History of the British Economy: The British economy used to rule the world. In the late 1800's it produced one third of the worlds manufacturing goods, half the worlds coal and iron as well as half its cotton. The amount of British shipping was greater than the rest of the world put together. By 1900 it was overtaken by America and Germany. The UK economy has continued to grow, but at a more steady rate than some other counties. The second world war cost the country a lot of money - the country was in debt in order to finance the war, and sold many of its overseas assets. Also India gained its independence in 1947. India had previously provided raw materials, as well as a big market for British goods. After the rest of the British Empire left to form independent countries Britain was left as a small European country.

Britain spent a long time rebuilding its economy after the war. Then in the 1970's because of the rise in the price of oil, the rate of inflation increase, at one point up to 25%. This resulted in many workers going on strikes for higher pay. The economic problems led to a change of government in 1979 when the British people voted in the conservative party, with Margaret Thatcher as the leader.

[Rows showing where targets appear]
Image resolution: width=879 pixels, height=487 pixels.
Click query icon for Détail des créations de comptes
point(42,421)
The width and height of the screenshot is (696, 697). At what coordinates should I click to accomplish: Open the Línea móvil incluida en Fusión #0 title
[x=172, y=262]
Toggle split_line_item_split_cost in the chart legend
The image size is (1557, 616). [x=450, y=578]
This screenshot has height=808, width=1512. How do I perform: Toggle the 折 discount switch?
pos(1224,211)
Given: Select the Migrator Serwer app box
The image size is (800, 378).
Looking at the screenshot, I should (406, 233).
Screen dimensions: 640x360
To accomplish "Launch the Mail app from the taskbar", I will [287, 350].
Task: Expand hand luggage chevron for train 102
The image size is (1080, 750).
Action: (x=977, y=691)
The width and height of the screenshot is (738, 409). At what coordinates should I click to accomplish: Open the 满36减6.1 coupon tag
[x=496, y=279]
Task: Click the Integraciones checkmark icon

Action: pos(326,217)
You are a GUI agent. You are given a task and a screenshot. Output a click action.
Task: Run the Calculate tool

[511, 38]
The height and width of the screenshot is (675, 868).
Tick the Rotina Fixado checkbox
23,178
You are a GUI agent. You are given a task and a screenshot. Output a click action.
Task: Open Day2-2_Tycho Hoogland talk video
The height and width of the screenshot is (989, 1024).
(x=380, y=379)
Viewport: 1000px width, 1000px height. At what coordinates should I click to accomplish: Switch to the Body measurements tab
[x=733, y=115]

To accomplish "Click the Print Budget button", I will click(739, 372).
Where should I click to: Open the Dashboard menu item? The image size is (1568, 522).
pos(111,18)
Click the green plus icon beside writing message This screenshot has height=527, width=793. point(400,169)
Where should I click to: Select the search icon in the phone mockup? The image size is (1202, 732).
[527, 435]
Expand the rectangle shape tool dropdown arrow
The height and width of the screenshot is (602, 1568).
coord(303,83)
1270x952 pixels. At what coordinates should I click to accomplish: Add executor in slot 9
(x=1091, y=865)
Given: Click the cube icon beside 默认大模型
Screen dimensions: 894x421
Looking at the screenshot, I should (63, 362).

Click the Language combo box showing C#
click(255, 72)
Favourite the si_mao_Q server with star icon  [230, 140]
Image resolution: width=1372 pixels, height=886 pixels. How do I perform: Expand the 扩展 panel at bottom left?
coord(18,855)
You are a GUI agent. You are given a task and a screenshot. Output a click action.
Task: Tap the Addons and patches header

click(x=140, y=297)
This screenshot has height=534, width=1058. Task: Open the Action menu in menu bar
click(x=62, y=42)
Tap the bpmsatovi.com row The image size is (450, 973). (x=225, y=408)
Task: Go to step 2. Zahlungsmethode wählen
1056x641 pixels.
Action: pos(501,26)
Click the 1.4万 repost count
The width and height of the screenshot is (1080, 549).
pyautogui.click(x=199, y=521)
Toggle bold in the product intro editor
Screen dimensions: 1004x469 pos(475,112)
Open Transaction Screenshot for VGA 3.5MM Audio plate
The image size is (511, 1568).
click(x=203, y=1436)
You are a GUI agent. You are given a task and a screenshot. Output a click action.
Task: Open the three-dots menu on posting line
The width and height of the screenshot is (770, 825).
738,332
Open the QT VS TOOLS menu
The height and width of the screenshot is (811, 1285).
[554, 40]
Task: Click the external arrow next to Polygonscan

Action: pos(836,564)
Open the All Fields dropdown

What this exercise asks -
a. According to the British economy passage, why did many workers go on strike in the 1970s?
b. In the British economy passage, repeat the wording from "Britain spent a" to "as the leader.".
This material stands apart from the British economy passage.

Task-by-task outputs -
a. The rising price of oil drove inflation up, at one point to 25%. Workers went on strike to demand higher pay.

b.
Britain spent a long time rebuilding its economy after the war. Then in the 1970's because of the rise in the price of oil, the rate of inflation increase, at one point up to 25%. This resulted in many workers going on strikes for higher pay. The economic problems led to a change of government in 1979 when the British people voted in the conservative party, with Margaret Thatcher as the leader.